Collected data entries:
****************************************

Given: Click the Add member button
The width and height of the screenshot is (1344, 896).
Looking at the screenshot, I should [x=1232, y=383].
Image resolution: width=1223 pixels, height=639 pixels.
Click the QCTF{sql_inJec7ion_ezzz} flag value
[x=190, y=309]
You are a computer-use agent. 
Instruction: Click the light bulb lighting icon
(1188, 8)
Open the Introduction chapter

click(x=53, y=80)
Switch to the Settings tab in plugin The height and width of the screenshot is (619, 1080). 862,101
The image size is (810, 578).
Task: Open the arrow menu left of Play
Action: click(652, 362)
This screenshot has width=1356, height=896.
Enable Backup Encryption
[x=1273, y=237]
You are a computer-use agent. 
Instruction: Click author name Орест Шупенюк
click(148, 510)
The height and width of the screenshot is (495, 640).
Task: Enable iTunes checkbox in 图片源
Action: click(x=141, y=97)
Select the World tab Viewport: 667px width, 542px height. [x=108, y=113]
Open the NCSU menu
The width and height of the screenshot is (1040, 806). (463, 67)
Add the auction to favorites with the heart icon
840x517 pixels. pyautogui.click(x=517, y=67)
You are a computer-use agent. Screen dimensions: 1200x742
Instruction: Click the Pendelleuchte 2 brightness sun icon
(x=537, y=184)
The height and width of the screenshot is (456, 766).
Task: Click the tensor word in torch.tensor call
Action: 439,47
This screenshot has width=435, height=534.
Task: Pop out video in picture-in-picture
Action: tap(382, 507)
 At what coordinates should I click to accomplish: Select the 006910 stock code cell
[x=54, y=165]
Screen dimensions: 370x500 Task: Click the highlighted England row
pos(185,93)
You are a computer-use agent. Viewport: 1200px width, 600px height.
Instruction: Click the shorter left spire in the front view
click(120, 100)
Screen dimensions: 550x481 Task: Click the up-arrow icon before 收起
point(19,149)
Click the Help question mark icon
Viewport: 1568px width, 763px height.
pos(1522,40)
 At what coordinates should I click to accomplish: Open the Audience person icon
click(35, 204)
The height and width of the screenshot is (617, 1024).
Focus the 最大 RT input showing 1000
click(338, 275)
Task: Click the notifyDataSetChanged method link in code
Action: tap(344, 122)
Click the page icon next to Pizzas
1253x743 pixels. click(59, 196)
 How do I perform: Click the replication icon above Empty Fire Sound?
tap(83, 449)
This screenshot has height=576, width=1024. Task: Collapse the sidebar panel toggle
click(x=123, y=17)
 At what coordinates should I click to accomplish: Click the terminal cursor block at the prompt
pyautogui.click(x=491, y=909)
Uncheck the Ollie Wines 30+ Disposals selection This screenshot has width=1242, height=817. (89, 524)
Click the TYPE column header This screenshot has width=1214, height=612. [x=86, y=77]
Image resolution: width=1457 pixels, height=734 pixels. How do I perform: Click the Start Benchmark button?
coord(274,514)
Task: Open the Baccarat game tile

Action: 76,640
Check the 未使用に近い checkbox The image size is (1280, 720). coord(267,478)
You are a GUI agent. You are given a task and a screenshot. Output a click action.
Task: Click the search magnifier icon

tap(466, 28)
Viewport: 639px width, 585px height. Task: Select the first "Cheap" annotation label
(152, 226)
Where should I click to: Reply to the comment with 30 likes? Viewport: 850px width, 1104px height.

****************************************

> _Activity_:
Nothing but an exact copy of the lines from the start of the entries through the line containing "You are a computer-use agent. Screen" belongs in the response.

> _Exercise output_:
Given: Click the Add member button
The width and height of the screenshot is (1344, 896).
Looking at the screenshot, I should [x=1232, y=383].
Image resolution: width=1223 pixels, height=639 pixels.
Click the QCTF{sql_inJec7ion_ezzz} flag value
[x=190, y=309]
You are a computer-use agent. 
Instruction: Click the light bulb lighting icon
(1188, 8)
Open the Introduction chapter

click(x=53, y=80)
Switch to the Settings tab in plugin The height and width of the screenshot is (619, 1080). 862,101
The image size is (810, 578).
Task: Open the arrow menu left of Play
Action: click(652, 362)
This screenshot has width=1356, height=896.
Enable Backup Encryption
[x=1273, y=237]
You are a computer-use agent. 
Instruction: Click author name Орест Шупенюк
click(148, 510)
The height and width of the screenshot is (495, 640).
Task: Enable iTunes checkbox in 图片源
Action: click(x=141, y=97)
Select the World tab Viewport: 667px width, 542px height. [x=108, y=113]
Open the NCSU menu
The width and height of the screenshot is (1040, 806). (463, 67)
Add the auction to favorites with the heart icon
840x517 pixels. pyautogui.click(x=517, y=67)
You are a computer-use agent. Screen dimensions: 1200x742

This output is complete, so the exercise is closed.